Yup. You guessed it. I became my father at that moment. Except I sounded like a whiny little d-bag delivering my video game tale of woe compared to the stories of his rough childhood in rural Galway during the forties.

I would remember my father shaking his head at the doorway in disgust while my brother and I played Atari video games after school back in the seventies.

“When I came home from school there were no video games,” he said. “We would go straight to the bog and cut turf.”

I would lose that game at that moment because I would roll my eyes and take focus off the screen as he went on and on about it.

Dad would tell us how he would have to dig by hand the first 12 inches to clean the bog before throwing the turf into the bog hole. They would then cut the turf, throwing it up on the bank sod by sod and then pitchfork it and wheel it out to the plains for drying.

Cutting and footing the turf and then loading it onto the cart where the horse or ass would pull it was even more backbreaking then the pitch-forking process.

“We weren’t up half the night talking to our friends on the phone,” he’d say. “By jaysis, your head hit the pillow nice and early after that kind of afternoon. Even before I was old enough to cut turf, I would have had to go to the well to get the water to make the tea and then walk a mile to take the tea and the mugs and the bread and the jam over to my father and the workers.”

Yeah, yeah. Whatever, dad. You just screwed up my high score on Pong! Thanks a lot!

On the rare occasions when the turf story got old or my father got tired, my mother might enter the boxing ring with stories about digging potatoes each October after school in Ballylanders, a hayseed outpost on the Limerick outskirts.

The good news about picking potatoes is that you may have gotten some time off from school. The bad news was that you would spend hours at a time digging in the dirt and kneeling on canvas sacks to keep the moisture from your knees after the threshing mill (a luxury) had its way with the rich soil.

Most parents of a certain age love to spin that yarn of walking to school “uphill, both ways,” as the comedian Bill Cosby once said. My parents are no exception.

When I moan to them about taking out a home equity line of credit to fund the insatiable American Eagle appetite of two teenaged girls, I am rewarded with a story of how lucky my parents were to have a pair of cheap green plastic Wellington boots that kept the dampness at bay during those mile-long walks to school in the rain.
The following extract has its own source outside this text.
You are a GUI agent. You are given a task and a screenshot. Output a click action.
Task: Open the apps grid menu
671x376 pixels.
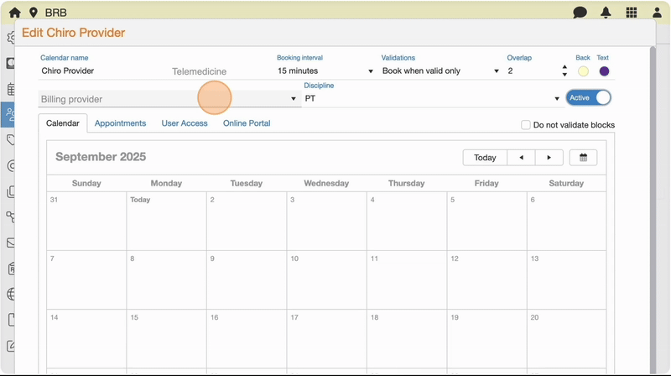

Many of the same stories were corroborated by a book written by the Abbeyknockmoy Social Club for Retired People called Shared Memories: Memories of Life in Rural Ireland.
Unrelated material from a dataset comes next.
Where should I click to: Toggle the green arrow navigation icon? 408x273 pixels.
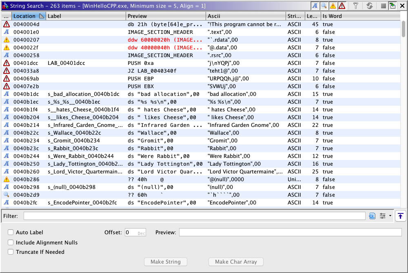(392, 6)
To prove their point, even the book itself is primitive, printed in black and white and held together at the binding with staples.
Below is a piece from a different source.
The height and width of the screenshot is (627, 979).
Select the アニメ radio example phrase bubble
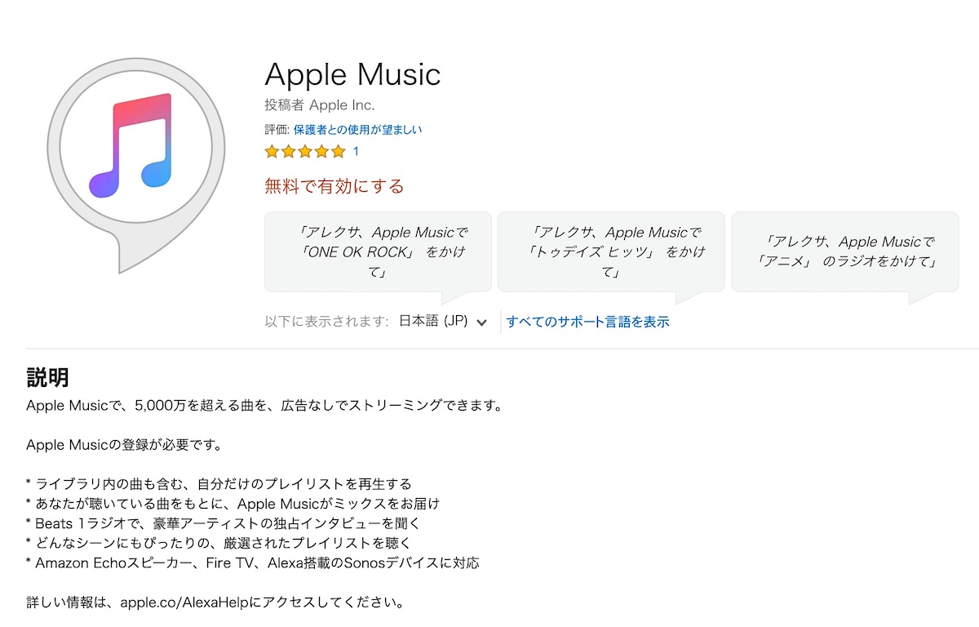pyautogui.click(x=845, y=252)
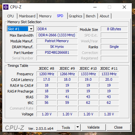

I’m just after taking a Jimmy Dean lowfat ham and egg breakfast sandwich out of the microwave as I flip through the section in the book about killing the pig. It says that the best female “crayture” weighing 18 stone would be fed oatmeal for a month, singled out, tied with a rope at the mouth, pierced in the main artery of the neck as blood drained into buckets, all before boiling water was poured over the pig to make the shaving process easier.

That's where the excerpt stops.